- _Page excerpt_:

────

Machine Learning for Data Analysis
Are you interested in predicting future outcomes using your data? This course helps you do just that! Machine learning is the process of developing, testing, and applying predictive algorithms to achieve this goal. Make sure to familiarize yourself with course 3 of this specialization before diving into these machine learning concepts. Building on Course 3, which introduces students to integral supervised machine learning concepts, this course will provide an overview of many additional concepts, techniques, and algorithms in machine learning, from basic classification to decision trees and clustering. By completing this course, you will learn how to apply, test, and interpret machine learning algorithms as alternative methods for addressing your research questions.
Data Analysis and Interpretation Capstone
The Capstone project will allow you to continue to apply and refine the data analytic techniques learned from the previous courses in the Specialization to address an important issue in society. You will use real world data to complete a project with our industry and academic partners. For example, you can work with our industry partner, DRIVENDATA, to help them solve some of the world's biggest social challenges! DRIVENDATA at www.drivendata.org, is committed to bringing cutting-edge practices in data science and crowdsourcing to some of the world's biggest social challenges and the organizations taking them on. Or, you can work with our other industry partner, The Connection (www.theconnectioninc.org) to help them better understand recidivism risk for people on parole seeking substance use treatment. For more than 40 years, The Connection has been one of Connecticut’s leading private, nonprofit human service and community development agencies. Each month, thousands of people are assisted by The Connection’s diverse behavioral health, family support and community justice programs. The Connection’s Institute for Innovative Practice was created in 2010 to bridge the gap between researchers and practitioners in the behavioral health and criminal justice fields with the goal of developing maximally effective, evidence-based treatment programs. A major component of the Capstone project is for you to be able to choose the information from your analyses that best conveys results and implications, and to tell a compelling story with this information. By the end of the course, you will have a professional quality report of your findings that can be shown to colleagues and potential employers to demonstrate the skills you learned by completing the Specialization.
This Specialization is appropriate for anyone interested in learning more about data analysis, including those new to the field. Some knowledge of basic programming and familiarity with linear algebra concepts may be helpful, but no specific background is required.

────

- _Given exercise_: Please repeat everything in the course descriptions from "This Specialization is" down to "background is required.", word for word.

- _Source material_:

────

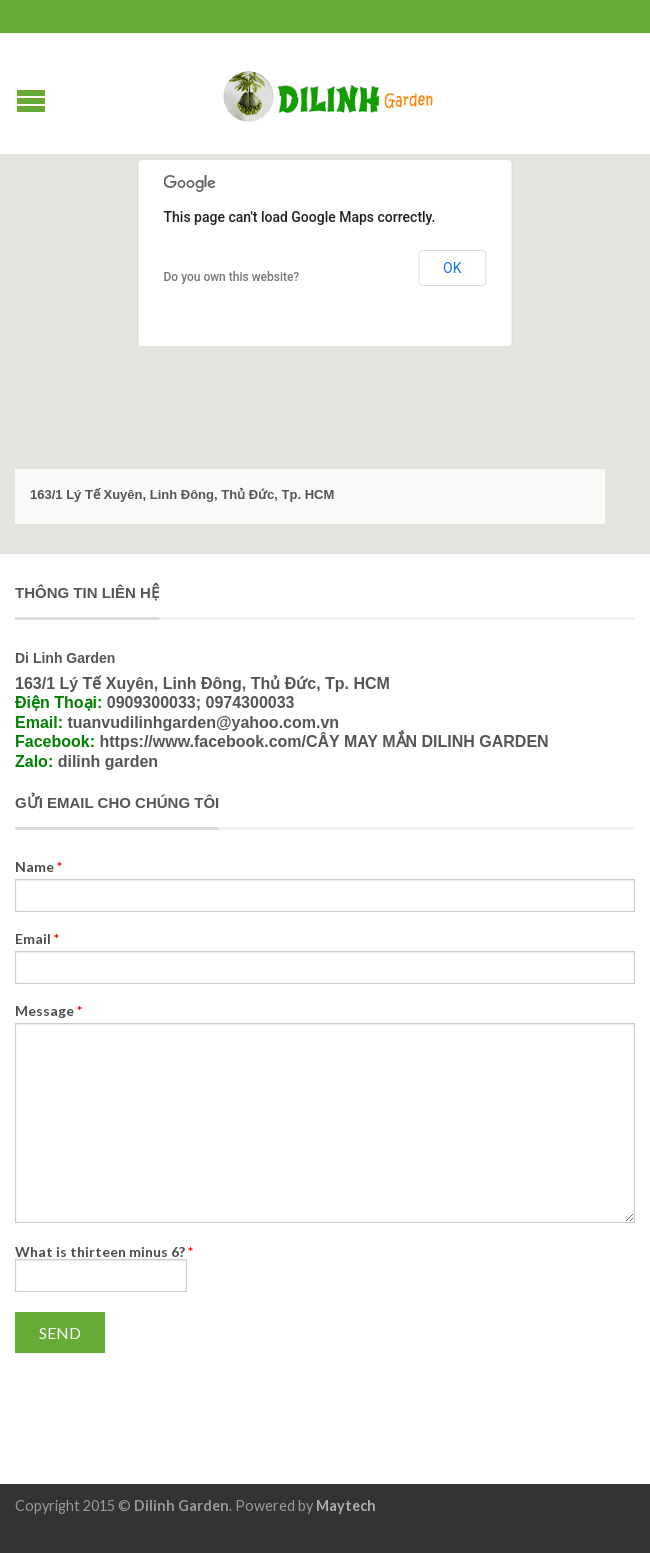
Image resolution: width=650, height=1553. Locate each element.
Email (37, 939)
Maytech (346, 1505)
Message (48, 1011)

────

- _The answer_:
This Specialization is appropriate for anyone interested in learning more about data analysis, including those new to the field. Some knowledge of basic programming and familiarity with linear algebra concepts may be helpful, but no specific background is required.